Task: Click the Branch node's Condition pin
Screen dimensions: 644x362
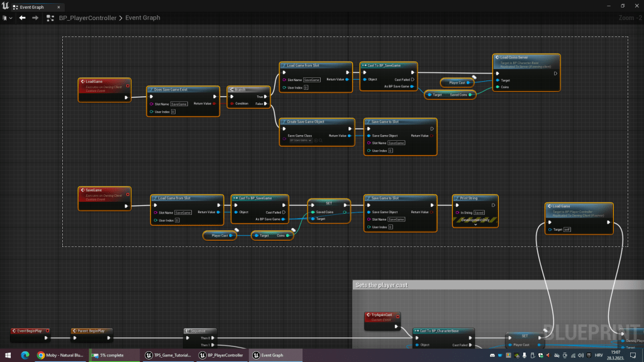Action: [231, 104]
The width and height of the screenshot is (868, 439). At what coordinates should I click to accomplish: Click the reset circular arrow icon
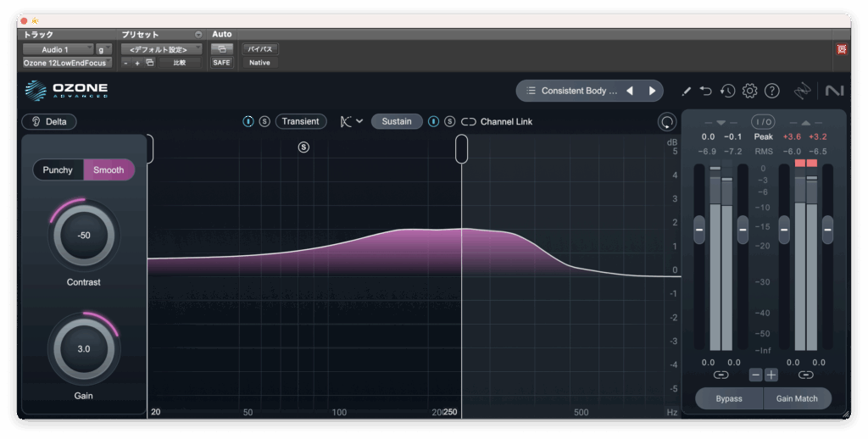click(x=667, y=122)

■ ■ ■ ■

#### [Requirement]
Copy the entries character for character, excluding any pictures.

#### [Problem solution]
Task: Click the Branch node's Condition pin
Screen dimensions: 644x362
Action: [231, 104]
The width and height of the screenshot is (868, 439). At what coordinates should I click to accomplish: Click the reset circular arrow icon
click(x=667, y=122)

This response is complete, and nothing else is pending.